**Görev Yönergesi**
Kayıtların başından başlayıp "point(1043,208)" geçen satır dahil olmak üzere o satıra kadar uzanan satırları yeniden yaz, ama "highway shield marker" yerine "road sign marker" koy. Geri kalan her şeyi değiştirmeden bırak.

**Sağlanan Kayıtlar**
* * * * * * * * *
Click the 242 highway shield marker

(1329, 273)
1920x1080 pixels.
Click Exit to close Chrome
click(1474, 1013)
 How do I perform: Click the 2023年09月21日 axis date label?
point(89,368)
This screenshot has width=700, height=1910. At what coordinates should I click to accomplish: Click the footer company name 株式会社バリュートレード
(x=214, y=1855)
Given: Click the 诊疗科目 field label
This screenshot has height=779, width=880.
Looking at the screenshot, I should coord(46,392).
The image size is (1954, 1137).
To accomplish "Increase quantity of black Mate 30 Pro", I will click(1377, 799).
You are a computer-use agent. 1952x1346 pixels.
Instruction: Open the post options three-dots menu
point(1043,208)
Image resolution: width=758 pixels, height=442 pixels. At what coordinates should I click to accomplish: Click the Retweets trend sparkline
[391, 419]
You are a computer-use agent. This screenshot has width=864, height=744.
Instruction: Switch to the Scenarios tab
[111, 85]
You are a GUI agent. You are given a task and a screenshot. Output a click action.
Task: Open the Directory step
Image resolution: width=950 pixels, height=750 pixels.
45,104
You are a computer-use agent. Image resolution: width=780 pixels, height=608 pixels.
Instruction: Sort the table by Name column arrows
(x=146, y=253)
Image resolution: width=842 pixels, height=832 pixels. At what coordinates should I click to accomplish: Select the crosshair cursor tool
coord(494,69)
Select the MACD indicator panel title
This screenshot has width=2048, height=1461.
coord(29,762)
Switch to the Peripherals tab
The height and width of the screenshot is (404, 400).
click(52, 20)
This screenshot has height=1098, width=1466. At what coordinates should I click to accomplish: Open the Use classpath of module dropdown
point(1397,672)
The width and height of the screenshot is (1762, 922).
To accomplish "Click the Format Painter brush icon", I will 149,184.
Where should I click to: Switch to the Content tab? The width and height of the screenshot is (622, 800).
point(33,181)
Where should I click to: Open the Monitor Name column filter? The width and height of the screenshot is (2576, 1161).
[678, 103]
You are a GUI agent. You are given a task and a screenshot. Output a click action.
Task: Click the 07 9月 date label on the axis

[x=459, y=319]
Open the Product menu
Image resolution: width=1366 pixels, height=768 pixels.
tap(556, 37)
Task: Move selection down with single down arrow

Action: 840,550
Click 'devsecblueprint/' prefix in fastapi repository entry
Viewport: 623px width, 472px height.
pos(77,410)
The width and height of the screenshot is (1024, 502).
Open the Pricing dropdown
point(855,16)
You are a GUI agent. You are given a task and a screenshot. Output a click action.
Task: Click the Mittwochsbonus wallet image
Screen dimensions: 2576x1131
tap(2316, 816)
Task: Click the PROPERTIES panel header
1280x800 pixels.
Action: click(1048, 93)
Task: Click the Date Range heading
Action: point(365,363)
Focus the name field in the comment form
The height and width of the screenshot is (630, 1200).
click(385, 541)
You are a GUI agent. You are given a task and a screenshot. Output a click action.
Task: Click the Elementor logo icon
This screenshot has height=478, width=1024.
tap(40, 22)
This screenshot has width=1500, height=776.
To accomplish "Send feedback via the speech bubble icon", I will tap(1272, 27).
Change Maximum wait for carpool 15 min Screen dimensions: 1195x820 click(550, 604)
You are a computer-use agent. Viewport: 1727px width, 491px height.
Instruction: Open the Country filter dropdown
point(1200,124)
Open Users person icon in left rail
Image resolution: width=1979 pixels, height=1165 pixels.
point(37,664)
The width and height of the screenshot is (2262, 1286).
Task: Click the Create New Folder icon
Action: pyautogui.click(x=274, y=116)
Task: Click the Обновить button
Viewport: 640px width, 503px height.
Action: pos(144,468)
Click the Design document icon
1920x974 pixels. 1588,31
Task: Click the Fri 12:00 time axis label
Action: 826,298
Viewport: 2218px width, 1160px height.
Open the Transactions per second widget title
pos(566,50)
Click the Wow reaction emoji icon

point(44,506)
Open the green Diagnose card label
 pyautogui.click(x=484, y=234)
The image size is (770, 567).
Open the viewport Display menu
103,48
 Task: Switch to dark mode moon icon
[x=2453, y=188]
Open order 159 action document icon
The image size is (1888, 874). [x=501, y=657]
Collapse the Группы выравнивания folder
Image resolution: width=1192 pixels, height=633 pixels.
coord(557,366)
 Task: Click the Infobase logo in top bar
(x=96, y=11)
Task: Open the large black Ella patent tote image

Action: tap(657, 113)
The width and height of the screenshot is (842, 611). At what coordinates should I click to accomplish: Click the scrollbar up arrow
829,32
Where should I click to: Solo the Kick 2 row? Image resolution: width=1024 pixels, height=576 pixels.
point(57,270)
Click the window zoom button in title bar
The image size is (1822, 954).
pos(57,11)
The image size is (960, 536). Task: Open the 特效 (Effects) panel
* * * * * * * * *
**Görev Sonucu**
Click the 242 road sign marker

(1329, 273)
1920x1080 pixels.
Click Exit to close Chrome
click(1474, 1013)
 How do I perform: Click the 2023年09月21日 axis date label?
point(89,368)
This screenshot has width=700, height=1910. At what coordinates should I click to accomplish: Click the footer company name 株式会社バリュートレード
(x=214, y=1855)
Given: Click the 诊疗科目 field label
This screenshot has height=779, width=880.
Looking at the screenshot, I should coord(46,392).
The image size is (1954, 1137).
To accomplish "Increase quantity of black Mate 30 Pro", I will click(1377, 799).
You are a computer-use agent. 1952x1346 pixels.
Instruction: Open the post options three-dots menu
point(1043,208)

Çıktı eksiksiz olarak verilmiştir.